┌──

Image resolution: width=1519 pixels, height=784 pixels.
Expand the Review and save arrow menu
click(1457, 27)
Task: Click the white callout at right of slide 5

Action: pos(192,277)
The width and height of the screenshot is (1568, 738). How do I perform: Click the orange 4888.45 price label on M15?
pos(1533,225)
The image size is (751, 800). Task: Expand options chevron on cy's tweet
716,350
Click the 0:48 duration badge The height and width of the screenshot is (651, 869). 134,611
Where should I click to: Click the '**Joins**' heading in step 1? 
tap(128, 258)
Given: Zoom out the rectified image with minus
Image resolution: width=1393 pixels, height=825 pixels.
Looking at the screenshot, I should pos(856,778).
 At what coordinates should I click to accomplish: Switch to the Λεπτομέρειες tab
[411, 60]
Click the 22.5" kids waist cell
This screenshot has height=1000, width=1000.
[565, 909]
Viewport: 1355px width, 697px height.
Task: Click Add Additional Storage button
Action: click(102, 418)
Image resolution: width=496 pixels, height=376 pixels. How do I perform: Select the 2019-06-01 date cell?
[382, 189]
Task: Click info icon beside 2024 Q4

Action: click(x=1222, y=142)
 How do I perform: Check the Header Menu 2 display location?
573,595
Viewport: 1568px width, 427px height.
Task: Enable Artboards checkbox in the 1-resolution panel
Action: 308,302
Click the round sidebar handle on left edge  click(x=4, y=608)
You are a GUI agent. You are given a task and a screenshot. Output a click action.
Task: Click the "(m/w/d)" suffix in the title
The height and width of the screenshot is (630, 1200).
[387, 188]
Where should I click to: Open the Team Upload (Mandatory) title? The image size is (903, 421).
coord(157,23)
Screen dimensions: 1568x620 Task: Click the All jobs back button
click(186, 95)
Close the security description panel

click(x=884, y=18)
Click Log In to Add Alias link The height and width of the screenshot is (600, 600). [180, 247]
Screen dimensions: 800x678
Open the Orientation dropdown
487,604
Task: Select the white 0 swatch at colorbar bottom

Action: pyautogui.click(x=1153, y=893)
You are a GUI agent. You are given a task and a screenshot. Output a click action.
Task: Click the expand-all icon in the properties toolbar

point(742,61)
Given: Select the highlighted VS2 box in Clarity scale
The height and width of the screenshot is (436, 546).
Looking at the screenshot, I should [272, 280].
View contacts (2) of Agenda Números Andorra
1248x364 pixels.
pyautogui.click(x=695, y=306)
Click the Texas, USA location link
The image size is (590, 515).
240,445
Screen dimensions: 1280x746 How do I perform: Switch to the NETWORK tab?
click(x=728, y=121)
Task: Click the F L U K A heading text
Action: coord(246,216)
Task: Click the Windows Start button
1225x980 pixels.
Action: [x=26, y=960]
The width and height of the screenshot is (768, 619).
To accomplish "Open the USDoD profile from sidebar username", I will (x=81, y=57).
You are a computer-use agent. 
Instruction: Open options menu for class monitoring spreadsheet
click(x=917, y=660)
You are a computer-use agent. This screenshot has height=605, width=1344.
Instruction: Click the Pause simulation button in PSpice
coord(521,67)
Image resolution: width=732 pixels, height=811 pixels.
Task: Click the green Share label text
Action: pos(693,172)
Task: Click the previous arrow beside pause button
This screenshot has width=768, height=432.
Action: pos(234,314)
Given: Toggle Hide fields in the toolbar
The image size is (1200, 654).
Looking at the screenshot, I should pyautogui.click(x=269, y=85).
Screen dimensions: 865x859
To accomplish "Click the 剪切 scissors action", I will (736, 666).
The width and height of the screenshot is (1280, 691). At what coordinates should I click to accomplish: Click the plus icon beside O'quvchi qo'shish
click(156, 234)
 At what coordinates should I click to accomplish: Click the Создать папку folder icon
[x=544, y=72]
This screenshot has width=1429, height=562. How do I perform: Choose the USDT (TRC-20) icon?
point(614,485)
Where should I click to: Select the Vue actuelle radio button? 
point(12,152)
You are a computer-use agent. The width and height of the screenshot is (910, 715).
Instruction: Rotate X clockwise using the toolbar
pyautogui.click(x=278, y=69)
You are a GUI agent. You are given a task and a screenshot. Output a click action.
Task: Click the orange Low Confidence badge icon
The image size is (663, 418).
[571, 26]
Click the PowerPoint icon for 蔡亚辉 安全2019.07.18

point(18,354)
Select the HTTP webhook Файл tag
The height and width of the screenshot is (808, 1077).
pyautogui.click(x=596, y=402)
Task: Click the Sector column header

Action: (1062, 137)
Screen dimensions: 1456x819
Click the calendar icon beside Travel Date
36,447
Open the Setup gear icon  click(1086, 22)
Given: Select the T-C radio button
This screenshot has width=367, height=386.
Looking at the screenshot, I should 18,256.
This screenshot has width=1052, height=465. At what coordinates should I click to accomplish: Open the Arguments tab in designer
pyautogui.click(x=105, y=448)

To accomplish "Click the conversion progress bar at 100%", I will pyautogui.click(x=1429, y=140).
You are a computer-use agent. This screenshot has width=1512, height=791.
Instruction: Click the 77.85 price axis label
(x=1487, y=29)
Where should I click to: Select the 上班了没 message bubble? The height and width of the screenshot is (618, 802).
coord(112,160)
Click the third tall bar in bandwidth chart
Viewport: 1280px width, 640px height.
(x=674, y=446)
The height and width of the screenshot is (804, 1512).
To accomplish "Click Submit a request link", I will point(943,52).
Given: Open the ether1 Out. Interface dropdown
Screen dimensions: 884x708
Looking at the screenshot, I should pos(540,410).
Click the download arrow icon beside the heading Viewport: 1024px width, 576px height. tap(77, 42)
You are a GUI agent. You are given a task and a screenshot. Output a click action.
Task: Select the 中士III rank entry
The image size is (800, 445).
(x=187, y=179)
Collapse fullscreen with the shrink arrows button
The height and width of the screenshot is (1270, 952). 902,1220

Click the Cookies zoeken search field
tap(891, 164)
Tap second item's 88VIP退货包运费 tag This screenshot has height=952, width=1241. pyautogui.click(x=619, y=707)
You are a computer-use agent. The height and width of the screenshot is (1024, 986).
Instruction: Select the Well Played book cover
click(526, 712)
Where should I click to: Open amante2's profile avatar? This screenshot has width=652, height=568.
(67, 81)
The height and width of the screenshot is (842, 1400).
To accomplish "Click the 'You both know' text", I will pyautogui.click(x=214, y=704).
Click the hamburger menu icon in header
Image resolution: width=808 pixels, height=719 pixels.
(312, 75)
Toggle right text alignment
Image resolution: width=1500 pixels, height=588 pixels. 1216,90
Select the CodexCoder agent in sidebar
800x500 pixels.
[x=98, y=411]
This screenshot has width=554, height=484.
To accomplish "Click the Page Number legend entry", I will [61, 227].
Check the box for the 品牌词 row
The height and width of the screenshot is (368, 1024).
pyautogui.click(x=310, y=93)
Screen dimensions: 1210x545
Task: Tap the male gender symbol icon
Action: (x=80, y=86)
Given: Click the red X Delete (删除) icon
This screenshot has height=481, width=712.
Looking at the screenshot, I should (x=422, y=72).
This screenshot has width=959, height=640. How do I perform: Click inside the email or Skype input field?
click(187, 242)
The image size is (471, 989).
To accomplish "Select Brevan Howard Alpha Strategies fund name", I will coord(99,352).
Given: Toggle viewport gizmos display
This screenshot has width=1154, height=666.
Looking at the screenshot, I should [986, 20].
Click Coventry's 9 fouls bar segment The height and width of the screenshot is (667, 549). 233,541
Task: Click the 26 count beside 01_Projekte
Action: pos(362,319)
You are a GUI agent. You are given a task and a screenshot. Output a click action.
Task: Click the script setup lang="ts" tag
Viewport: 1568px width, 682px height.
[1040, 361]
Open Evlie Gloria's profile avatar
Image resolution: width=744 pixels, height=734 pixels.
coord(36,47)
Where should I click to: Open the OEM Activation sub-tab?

└──

Copy each record exactly, leaving nothing out.

Image resolution: width=1519 pixels, height=784 pixels.
Expand the Review and save arrow menu
click(1457, 27)
Task: Click the white callout at right of slide 5

Action: pos(192,277)
The width and height of the screenshot is (1568, 738). How do I perform: Click the orange 4888.45 price label on M15?
pos(1533,225)
The image size is (751, 800). Task: Expand options chevron on cy's tweet
716,350
Click the 0:48 duration badge The height and width of the screenshot is (651, 869). 134,611
Where should I click to: Click the '**Joins**' heading in step 1? 
tap(128, 258)
Given: Zoom out the rectified image with minus
Image resolution: width=1393 pixels, height=825 pixels.
Looking at the screenshot, I should pos(856,778).
 At what coordinates should I click to accomplish: Switch to the Λεπτομέρειες tab
[411, 60]
Click the 22.5" kids waist cell
This screenshot has height=1000, width=1000.
[565, 909]
Viewport: 1355px width, 697px height.
Task: Click Add Additional Storage button
Action: click(102, 418)
Image resolution: width=496 pixels, height=376 pixels. How do I perform: Select the 2019-06-01 date cell?
[382, 189]
Task: Click info icon beside 2024 Q4

Action: click(x=1222, y=142)
 How do I perform: Check the Header Menu 2 display location?
573,595
Viewport: 1568px width, 427px height.
Task: Enable Artboards checkbox in the 1-resolution panel
Action: 308,302
Click the round sidebar handle on left edge  click(x=4, y=608)
You are a GUI agent. You are given a task and a screenshot. Output a click action.
Task: Click the "(m/w/d)" suffix in the title
The height and width of the screenshot is (630, 1200).
[387, 188]
Where should I click to: Open the Team Upload (Mandatory) title? The image size is (903, 421).
coord(157,23)
Screen dimensions: 1568x620 Task: Click the All jobs back button
click(186, 95)
Close the security description panel

click(x=884, y=18)
Click Log In to Add Alias link The height and width of the screenshot is (600, 600). [180, 247]
Screen dimensions: 800x678
Open the Orientation dropdown
487,604
Task: Select the white 0 swatch at colorbar bottom

Action: pyautogui.click(x=1153, y=893)
You are a GUI agent. You are given a task and a screenshot. Output a click action.
Task: Click the expand-all icon in the properties toolbar

point(742,61)
Given: Select the highlighted VS2 box in Clarity scale
The height and width of the screenshot is (436, 546).
Looking at the screenshot, I should [272, 280].
View contacts (2) of Agenda Números Andorra
1248x364 pixels.
pyautogui.click(x=695, y=306)
Click the Texas, USA location link
The image size is (590, 515).
240,445
Screen dimensions: 1280x746 How do I perform: Switch to the NETWORK tab?
click(x=728, y=121)
Task: Click the F L U K A heading text
Action: coord(246,216)
Task: Click the Windows Start button
1225x980 pixels.
Action: [x=26, y=960]
The width and height of the screenshot is (768, 619).
To accomplish "Open the USDoD profile from sidebar username", I will (x=81, y=57).
You are a computer-use agent. 
Instruction: Open options menu for class monitoring spreadsheet
click(x=917, y=660)
You are a computer-use agent. This screenshot has height=605, width=1344.
Instruction: Click the Pause simulation button in PSpice
coord(521,67)
Image resolution: width=732 pixels, height=811 pixels.
Task: Click the green Share label text
Action: pos(693,172)
Task: Click the previous arrow beside pause button
This screenshot has width=768, height=432.
Action: pos(234,314)
Given: Toggle Hide fields in the toolbar
The image size is (1200, 654).
Looking at the screenshot, I should pyautogui.click(x=269, y=85).
Screen dimensions: 865x859
To accomplish "Click the 剪切 scissors action", I will (736, 666).
The width and height of the screenshot is (1280, 691). At what coordinates should I click to accomplish: Click the plus icon beside O'quvchi qo'shish
click(156, 234)
 At what coordinates should I click to accomplish: Click the Создать папку folder icon
[x=544, y=72]
This screenshot has width=1429, height=562. How do I perform: Choose the USDT (TRC-20) icon?
point(614,485)
Where should I click to: Select the Vue actuelle radio button? 
point(12,152)
You are a computer-use agent. The width and height of the screenshot is (910, 715).
Instruction: Rotate X clockwise using the toolbar
pyautogui.click(x=278, y=69)
You are a GUI agent. You are given a task and a screenshot. Output a click action.
Task: Click the orange Low Confidence badge icon
The image size is (663, 418).
[571, 26]
Click the PowerPoint icon for 蔡亚辉 安全2019.07.18

point(18,354)
Select the HTTP webhook Файл tag
The height and width of the screenshot is (808, 1077).
pyautogui.click(x=596, y=402)
Task: Click the Sector column header

Action: (1062, 137)
Screen dimensions: 1456x819
Click the calendar icon beside Travel Date
36,447
Open the Setup gear icon  click(1086, 22)
Given: Select the T-C radio button
This screenshot has width=367, height=386.
Looking at the screenshot, I should 18,256.
This screenshot has width=1052, height=465. At what coordinates should I click to accomplish: Open the Arguments tab in designer
pyautogui.click(x=105, y=448)

To accomplish "Click the conversion progress bar at 100%", I will pyautogui.click(x=1429, y=140).
You are a computer-use agent. This screenshot has width=1512, height=791.
Instruction: Click the 77.85 price axis label
(x=1487, y=29)
Where should I click to: Select the 上班了没 message bubble? The height and width of the screenshot is (618, 802).
coord(112,160)
Click the third tall bar in bandwidth chart
Viewport: 1280px width, 640px height.
(x=674, y=446)
The height and width of the screenshot is (804, 1512).
To accomplish "Click Submit a request link", I will point(943,52).
Given: Open the ether1 Out. Interface dropdown
Screen dimensions: 884x708
Looking at the screenshot, I should pos(540,410).
Click the download arrow icon beside the heading Viewport: 1024px width, 576px height. tap(77, 42)
You are a GUI agent. You are given a task and a screenshot. Output a click action.
Task: Select the 中士III rank entry
The image size is (800, 445).
(x=187, y=179)
Collapse fullscreen with the shrink arrows button
The height and width of the screenshot is (1270, 952). 902,1220

Click the Cookies zoeken search field
tap(891, 164)
Tap second item's 88VIP退货包运费 tag This screenshot has height=952, width=1241. pyautogui.click(x=619, y=707)
You are a computer-use agent. The height and width of the screenshot is (1024, 986).
Instruction: Select the Well Played book cover
click(526, 712)
Where should I click to: Open amante2's profile avatar? This screenshot has width=652, height=568.
(67, 81)
The height and width of the screenshot is (842, 1400).
To accomplish "Click the 'You both know' text", I will pyautogui.click(x=214, y=704).
Click the hamburger menu icon in header
Image resolution: width=808 pixels, height=719 pixels.
(312, 75)
Toggle right text alignment
Image resolution: width=1500 pixels, height=588 pixels. 1216,90
Select the CodexCoder agent in sidebar
800x500 pixels.
[x=98, y=411]
This screenshot has width=554, height=484.
To accomplish "Click the Page Number legend entry", I will [61, 227].
Check the box for the 品牌词 row
The height and width of the screenshot is (368, 1024).
pyautogui.click(x=310, y=93)
Screen dimensions: 1210x545
Task: Tap the male gender symbol icon
Action: (x=80, y=86)
Given: Click the red X Delete (删除) icon
This screenshot has height=481, width=712.
Looking at the screenshot, I should (x=422, y=72).
This screenshot has width=959, height=640. How do I perform: Click inside the email or Skype input field?
click(187, 242)
The image size is (471, 989).
To accomplish "Select Brevan Howard Alpha Strategies fund name", I will coord(99,352).
Given: Toggle viewport gizmos display
This screenshot has width=1154, height=666.
Looking at the screenshot, I should [986, 20].
Click Coventry's 9 fouls bar segment The height and width of the screenshot is (667, 549). 233,541
Task: Click the 26 count beside 01_Projekte
Action: pos(362,319)
You are a GUI agent. You are given a task and a screenshot. Output a click action.
Task: Click the script setup lang="ts" tag
Viewport: 1568px width, 682px height.
[1040, 361]
Open Evlie Gloria's profile avatar
Image resolution: width=744 pixels, height=734 pixels.
coord(36,47)
Where should I click to: Open the OEM Activation sub-tab?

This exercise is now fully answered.